In the Archipelago review, how long is each character's storyline?

● PASSAGE SHOWN:

---+---

System: Valve Index & HTC Vive
Price at Time Of Review: £3.99
Comfort Rating: Yellow (Mild Movement)
Genre: Adventure
Input: Tracked Motion Controllers
Best Playing Position: Sitting
Multi-Player: No
Age Rating: U
Description: Archipelago is a navigable VR comic containing 65 characters and 6,787 lines of dialogue. It is intended to be a family-friendly story world, suitable for all ages. It is NOT A GAME. You are placed inside a comics world as multiple stories play out in real-time around you. Unlike other VR story experiences, you are free to move around (including flying) as the story plays out. You can choose to follow any of the characters as they go about their lives on a series of islands.
Review: The game takes place on an island with 65 different characters (and a few animals) and each of those characters has a storyline. Imagine a storybook where you could get bored of Snow White moaning about everything and go off and follow what the Dwarfs are up to, it’s just like that a storybook in which you choose the story to follow along with (or not).
Getting about is a fairly slow process, using the Oculus Remote you can walk in whatever direction you choose (including up or down, just about wherever you look) and if you want to tag-along with a storyline you can just follow along behind, choosing what you read of the story and what you are looking at. Missed a part of the story? No problem, you can simply reverse or forward the 30-minute timeline as you choose. Every character’s storyline is 30 minutes which gives the game the claim to fame that it has over 6 thousand lines of dialogue to read (no voice acting here). Each one is very different and there is even some light adult humour thrown in for good measure.
I need to have a little moan. You see, most of the untested “Gallery Apps” (A broad, less-filtered collection from VR creators.) on the Oculus Store have been Steam VR remixes and not many original concept titles. Luckily Archipelago has restored my faith in the category as a whole. It’s not just a concept idea, it’s a very good concept idea. It’s the perfect storybook for kids before they go to bed and I have been using it to read a story a night to my little boy as we follow along with a character’s adventure (me in VR, him watching the screen) We have been doing this for a week now and still no sign of running out anytime soon of storylines to follow. Graphically it won’t blow you away, but the sheer size and complexity of this game are much deserving of some respect. Truly a unique idea in a sea of many familiar ones.

---+---

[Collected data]
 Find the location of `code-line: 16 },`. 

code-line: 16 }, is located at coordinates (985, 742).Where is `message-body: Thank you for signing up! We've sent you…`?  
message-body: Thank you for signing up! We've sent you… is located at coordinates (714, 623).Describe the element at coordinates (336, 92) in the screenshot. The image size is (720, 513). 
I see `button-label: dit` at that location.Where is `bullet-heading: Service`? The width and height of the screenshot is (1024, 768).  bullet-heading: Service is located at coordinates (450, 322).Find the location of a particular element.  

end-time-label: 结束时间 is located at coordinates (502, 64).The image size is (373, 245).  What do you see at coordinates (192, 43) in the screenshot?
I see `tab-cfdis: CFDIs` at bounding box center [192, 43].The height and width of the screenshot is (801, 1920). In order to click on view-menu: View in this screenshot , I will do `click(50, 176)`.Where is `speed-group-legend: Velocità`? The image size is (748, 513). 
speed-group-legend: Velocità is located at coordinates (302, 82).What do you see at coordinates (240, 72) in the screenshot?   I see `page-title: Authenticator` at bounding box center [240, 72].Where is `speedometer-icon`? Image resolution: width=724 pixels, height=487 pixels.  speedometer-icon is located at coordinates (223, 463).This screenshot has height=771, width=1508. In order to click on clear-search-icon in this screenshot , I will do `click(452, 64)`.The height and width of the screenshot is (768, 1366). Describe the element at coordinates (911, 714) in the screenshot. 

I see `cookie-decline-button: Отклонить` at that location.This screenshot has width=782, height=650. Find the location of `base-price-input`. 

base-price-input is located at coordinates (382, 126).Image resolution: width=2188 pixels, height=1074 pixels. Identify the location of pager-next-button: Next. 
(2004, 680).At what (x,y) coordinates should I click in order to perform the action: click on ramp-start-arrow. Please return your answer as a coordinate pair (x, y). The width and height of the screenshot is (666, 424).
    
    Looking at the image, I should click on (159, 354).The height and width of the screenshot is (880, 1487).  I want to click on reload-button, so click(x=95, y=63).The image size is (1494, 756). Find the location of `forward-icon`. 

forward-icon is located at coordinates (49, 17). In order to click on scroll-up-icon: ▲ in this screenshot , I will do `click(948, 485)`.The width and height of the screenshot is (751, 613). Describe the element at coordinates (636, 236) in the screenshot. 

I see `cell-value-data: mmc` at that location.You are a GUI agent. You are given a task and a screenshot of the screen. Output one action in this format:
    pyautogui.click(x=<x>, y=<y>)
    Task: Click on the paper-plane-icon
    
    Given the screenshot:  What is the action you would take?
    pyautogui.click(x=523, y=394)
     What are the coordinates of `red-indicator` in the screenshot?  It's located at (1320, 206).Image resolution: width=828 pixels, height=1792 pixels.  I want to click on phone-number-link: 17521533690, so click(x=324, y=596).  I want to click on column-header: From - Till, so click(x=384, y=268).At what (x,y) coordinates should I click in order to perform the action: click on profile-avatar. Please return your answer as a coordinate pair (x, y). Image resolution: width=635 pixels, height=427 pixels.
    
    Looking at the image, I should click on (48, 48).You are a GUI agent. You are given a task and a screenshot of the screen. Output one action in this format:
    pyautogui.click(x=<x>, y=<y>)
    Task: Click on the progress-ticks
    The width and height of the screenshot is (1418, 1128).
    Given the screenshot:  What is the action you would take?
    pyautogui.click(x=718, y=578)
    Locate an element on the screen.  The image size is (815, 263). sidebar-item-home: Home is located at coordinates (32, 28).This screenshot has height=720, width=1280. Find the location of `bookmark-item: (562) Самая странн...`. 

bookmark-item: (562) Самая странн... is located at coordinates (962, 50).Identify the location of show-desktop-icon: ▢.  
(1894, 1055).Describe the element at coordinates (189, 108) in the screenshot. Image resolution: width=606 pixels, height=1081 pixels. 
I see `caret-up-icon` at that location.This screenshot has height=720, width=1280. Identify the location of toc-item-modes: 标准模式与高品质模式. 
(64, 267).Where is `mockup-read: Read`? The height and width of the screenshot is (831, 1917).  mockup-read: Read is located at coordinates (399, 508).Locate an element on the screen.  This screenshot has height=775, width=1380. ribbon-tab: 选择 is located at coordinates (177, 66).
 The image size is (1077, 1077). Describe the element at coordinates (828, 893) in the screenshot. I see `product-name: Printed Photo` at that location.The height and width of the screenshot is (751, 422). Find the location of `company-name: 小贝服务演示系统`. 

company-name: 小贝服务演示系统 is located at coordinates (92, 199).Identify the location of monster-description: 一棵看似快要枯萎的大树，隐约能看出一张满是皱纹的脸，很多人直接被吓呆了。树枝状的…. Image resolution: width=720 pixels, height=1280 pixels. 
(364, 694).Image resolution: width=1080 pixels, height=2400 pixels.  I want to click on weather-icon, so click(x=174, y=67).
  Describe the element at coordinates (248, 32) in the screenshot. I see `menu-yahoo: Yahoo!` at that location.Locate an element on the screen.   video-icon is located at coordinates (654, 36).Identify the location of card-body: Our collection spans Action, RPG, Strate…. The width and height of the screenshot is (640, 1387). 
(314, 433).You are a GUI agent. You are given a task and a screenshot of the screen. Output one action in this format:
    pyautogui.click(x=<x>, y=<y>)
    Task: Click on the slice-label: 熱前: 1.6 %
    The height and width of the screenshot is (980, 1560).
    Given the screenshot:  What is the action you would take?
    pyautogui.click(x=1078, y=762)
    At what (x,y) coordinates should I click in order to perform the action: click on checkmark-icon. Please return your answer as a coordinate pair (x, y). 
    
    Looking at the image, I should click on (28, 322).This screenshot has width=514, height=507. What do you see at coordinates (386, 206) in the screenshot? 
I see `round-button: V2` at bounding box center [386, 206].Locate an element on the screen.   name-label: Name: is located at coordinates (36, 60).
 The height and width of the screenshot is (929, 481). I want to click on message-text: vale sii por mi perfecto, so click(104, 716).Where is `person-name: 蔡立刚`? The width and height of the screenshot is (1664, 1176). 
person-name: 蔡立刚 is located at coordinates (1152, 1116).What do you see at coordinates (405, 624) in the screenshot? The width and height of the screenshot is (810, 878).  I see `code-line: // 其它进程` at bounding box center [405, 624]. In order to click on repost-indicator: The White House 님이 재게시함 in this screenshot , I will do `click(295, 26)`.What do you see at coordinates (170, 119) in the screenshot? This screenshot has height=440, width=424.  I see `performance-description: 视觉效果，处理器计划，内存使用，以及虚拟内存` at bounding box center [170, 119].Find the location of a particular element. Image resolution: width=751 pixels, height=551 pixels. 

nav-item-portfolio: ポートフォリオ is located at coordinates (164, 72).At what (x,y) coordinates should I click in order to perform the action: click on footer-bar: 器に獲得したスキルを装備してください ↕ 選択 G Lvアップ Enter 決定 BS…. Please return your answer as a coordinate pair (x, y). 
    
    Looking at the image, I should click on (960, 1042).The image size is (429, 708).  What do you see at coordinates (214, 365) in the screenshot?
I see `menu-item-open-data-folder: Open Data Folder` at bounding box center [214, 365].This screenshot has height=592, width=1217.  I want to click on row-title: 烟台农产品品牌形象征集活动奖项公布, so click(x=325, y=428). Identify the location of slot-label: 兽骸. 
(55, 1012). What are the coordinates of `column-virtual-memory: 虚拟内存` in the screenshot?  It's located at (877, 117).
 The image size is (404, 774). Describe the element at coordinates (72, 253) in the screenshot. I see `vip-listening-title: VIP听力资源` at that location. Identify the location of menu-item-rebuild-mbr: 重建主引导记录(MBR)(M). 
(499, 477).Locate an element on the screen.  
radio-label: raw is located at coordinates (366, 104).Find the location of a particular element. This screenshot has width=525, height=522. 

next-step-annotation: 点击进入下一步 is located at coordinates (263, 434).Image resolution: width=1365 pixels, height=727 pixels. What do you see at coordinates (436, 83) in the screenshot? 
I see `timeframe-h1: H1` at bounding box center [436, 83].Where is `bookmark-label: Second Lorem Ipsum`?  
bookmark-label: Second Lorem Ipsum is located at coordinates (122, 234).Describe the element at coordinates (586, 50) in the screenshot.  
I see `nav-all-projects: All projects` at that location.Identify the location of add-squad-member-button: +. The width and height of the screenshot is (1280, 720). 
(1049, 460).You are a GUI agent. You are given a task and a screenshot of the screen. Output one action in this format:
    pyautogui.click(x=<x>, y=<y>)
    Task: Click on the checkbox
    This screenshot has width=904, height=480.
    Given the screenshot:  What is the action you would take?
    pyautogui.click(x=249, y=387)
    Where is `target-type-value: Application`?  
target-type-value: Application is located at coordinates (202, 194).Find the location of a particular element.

---+---

● SOLUTION: 30 minutes.